E le Pagine Gialle si stampavano proprio a Torino, alla Stamperia Artistica Nazionale, la SAN.
Io quella tipografia la ricordo bene. Era la metà degli anni Novanta. In corso Regina Margherita, dentro un grande edificio industriale degli anni Trenta con un ingresso monumentale. Appena entravi ti accoglieva l’odore dell’inchiostro. Per un tipografo non è un odore qualsiasi: è un profumo, quello che non dimentichi più.
E poi le enormi bobine di carta. Il celebre giallo Pantone 109C usciva ancora caldo dalle rotative. Ogni sei secondi nasceva un volume.
la prima edizione delle Pagine Gialle italiane uscì in un solo volume; solo negli anni del boom economico arrivarono invece a decine di volumi provinciali, con tirature complessive nell’ordine di decine di milioni di copie ogni anno.
Qui nasceva il “Google di carta”
Negli anni Novanta era ancora il periodo d’oro. Elenchi telefonici, pubblicità, concessionari e agenti commerciali. Per un’azienda non bastava esserci: bisognava farsi vedere. Una pagina intera, un quarto di pagina, almeno un riquadro. Restare fuori significava quasi non esistere.
Per dovere di cronaca, nel 2007 la SAN concentrò i tre stabilimenti torinesi nel nuovo sito di Trofarello, investendo in impianti più moderni. Ma quando la visitai io, era ancora nel pieno della sua attività.
Quel giallo era diventato un linguaggio universale: “qui trovi un’azienda”. Curiosamente, dieci anni dopo l’arrivo delle Pagine Gialle in Italia, nel 1936, un altro giallo avrebbe fatto storia: quello dei Gialli Mondadori, destinato a identificare un intero genere letterario. Ancora una volta, un colore diventava un marchio.
L’elenco che anticipò Internet
Le Pagine Gialle non erano semplicemente un elenco alfabetico. Organizzavano le aziende per categorie merceologiche. Una piccola rivoluzione.

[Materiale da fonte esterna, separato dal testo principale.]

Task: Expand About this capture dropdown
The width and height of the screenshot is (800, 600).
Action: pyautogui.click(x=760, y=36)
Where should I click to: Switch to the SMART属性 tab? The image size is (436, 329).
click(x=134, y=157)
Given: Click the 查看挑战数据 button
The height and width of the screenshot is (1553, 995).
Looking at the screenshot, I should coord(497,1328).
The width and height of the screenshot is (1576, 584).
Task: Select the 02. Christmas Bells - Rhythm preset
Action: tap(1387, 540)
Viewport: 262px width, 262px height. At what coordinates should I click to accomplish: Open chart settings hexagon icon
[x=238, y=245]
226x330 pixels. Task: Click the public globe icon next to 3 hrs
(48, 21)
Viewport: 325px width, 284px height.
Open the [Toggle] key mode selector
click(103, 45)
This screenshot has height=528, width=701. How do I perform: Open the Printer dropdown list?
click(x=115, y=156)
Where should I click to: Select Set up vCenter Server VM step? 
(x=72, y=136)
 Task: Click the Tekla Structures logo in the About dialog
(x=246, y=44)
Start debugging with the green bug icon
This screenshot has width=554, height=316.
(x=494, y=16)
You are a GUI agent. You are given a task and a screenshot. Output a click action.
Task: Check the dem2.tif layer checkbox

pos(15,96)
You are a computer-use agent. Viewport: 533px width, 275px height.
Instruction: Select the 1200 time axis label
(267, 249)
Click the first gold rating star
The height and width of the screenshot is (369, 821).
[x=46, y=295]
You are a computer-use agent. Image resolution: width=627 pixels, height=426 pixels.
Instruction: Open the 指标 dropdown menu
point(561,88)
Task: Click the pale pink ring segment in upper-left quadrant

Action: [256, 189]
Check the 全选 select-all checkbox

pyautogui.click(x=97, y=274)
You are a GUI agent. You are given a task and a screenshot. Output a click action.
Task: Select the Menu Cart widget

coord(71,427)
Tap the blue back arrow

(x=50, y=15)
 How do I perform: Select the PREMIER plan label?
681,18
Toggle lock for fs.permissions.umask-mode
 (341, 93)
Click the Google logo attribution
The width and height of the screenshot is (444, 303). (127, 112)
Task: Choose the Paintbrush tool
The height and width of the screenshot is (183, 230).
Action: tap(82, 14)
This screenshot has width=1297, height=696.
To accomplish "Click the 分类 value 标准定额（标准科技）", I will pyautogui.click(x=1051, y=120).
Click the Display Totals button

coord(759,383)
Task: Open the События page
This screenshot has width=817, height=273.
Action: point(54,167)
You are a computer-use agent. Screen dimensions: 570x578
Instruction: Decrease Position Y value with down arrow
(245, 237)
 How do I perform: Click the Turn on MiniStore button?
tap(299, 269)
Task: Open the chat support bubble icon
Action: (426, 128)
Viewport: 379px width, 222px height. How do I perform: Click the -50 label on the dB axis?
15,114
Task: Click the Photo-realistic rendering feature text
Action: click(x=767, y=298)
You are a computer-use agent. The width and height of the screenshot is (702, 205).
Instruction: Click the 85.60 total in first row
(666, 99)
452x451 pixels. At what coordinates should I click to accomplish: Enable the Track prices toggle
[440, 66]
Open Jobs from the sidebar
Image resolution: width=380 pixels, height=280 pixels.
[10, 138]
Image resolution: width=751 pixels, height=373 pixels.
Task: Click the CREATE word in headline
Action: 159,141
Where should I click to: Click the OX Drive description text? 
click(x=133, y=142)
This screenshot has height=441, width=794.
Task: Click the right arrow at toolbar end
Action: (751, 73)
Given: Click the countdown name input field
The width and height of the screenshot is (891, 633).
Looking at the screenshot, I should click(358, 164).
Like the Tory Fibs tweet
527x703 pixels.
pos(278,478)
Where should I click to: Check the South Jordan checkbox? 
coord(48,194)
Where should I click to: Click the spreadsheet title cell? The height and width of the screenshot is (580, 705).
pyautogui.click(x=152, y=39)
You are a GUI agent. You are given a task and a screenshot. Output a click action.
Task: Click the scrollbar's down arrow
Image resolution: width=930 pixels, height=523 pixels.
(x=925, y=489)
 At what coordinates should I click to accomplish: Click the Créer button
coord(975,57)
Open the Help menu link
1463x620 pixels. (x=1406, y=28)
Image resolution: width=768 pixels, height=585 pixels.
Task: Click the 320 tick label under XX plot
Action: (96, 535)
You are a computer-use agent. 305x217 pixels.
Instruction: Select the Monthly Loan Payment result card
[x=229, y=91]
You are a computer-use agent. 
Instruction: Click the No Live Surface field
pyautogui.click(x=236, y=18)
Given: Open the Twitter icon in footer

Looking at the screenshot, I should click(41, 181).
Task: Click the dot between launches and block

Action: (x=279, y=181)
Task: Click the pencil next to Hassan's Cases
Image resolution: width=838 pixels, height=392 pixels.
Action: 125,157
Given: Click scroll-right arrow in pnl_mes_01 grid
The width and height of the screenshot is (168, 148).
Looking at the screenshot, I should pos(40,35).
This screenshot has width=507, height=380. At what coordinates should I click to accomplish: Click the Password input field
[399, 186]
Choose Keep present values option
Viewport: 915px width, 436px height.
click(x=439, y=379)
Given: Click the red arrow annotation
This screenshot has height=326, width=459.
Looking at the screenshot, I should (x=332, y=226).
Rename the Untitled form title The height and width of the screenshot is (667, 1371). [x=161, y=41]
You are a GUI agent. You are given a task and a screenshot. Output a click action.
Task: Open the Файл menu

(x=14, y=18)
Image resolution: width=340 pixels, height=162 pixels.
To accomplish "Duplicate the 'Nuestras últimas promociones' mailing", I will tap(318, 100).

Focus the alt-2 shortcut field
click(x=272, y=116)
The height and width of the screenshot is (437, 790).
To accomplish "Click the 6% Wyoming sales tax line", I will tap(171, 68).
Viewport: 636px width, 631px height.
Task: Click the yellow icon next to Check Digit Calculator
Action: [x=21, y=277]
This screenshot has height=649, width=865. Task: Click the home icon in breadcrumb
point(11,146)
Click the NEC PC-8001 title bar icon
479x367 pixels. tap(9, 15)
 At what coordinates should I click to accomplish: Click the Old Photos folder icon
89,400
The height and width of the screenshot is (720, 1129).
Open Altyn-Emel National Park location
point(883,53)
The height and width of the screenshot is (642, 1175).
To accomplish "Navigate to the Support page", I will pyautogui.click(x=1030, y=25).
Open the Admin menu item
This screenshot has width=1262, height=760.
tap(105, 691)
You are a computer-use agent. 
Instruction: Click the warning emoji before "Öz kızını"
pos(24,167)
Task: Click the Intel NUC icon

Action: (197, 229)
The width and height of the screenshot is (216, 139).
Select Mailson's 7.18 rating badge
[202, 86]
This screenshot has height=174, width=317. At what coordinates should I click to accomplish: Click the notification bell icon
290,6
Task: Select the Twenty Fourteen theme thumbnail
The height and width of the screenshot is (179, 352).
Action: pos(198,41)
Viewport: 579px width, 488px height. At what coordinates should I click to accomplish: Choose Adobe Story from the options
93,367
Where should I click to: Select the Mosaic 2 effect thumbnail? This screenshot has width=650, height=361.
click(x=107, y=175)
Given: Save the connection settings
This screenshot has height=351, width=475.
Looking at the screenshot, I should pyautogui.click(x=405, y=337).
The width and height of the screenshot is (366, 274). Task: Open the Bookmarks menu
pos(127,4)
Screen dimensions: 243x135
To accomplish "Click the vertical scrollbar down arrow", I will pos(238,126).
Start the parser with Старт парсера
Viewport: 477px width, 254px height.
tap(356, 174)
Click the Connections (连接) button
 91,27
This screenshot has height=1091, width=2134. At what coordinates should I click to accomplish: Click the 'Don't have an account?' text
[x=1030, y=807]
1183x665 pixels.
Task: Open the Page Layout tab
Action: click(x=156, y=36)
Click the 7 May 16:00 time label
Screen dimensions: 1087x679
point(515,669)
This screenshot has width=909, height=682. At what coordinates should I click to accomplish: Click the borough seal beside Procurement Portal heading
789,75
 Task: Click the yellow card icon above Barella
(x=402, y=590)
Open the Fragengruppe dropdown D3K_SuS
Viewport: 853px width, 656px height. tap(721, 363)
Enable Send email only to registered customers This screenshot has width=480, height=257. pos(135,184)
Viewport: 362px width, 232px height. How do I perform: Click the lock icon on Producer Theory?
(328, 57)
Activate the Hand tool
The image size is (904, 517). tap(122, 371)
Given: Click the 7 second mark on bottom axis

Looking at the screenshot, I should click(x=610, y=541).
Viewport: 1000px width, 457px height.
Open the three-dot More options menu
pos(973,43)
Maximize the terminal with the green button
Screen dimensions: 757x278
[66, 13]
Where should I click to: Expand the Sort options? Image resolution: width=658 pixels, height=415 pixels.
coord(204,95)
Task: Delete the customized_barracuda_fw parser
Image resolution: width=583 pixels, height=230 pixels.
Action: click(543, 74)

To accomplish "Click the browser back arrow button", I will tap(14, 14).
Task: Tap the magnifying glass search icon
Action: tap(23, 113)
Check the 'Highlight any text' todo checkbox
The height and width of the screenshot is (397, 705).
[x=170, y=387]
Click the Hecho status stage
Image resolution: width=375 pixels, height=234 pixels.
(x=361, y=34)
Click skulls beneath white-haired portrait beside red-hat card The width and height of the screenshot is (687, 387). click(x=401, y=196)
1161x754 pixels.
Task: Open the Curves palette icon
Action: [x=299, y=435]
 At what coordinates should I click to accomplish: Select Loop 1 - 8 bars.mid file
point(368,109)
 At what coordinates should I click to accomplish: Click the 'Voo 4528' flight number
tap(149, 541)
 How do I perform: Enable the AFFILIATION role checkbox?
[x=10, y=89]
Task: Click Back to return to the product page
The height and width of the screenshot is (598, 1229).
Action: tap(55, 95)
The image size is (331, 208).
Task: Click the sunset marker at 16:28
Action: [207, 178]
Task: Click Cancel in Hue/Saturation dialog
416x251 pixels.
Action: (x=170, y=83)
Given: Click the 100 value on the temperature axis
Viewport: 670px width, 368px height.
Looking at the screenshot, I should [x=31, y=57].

Con il web quelle categorie sono diventate parole chiave e tag; le edizioni provinciali hanno anticipato, in qualche modo, la geolocalizzazione. Ogni città aveva il proprio volume, con una copertina dedicata a monumenti, scorci e simboli del territorio. Ogni anno usciva perfino un volume che raccoglieva tutte le copertine: oggi è materiale da collezionisti.
Poi è arrivato Internet. Prima ha affiancato la carta, poi l’ha progressivamente sostituita. Dal 2011 la distribuzione cartacea è diventata “su richiesta” e oggi la consultazione è quasi esclusivamente digitale.
Ma il marchio è rimasto. E anche quel giallo continua a raccontare una storia lunga cent’anni.
In sintesi
Per chi lavora nella stampa, le Pagine Gialle non sono soltanto un’icona della comunicazione. Sono il ricordo di quando la carta era il motore della ricerca, della pubblicità e del commercio. Prima degli algoritmi, c’erano le rotative.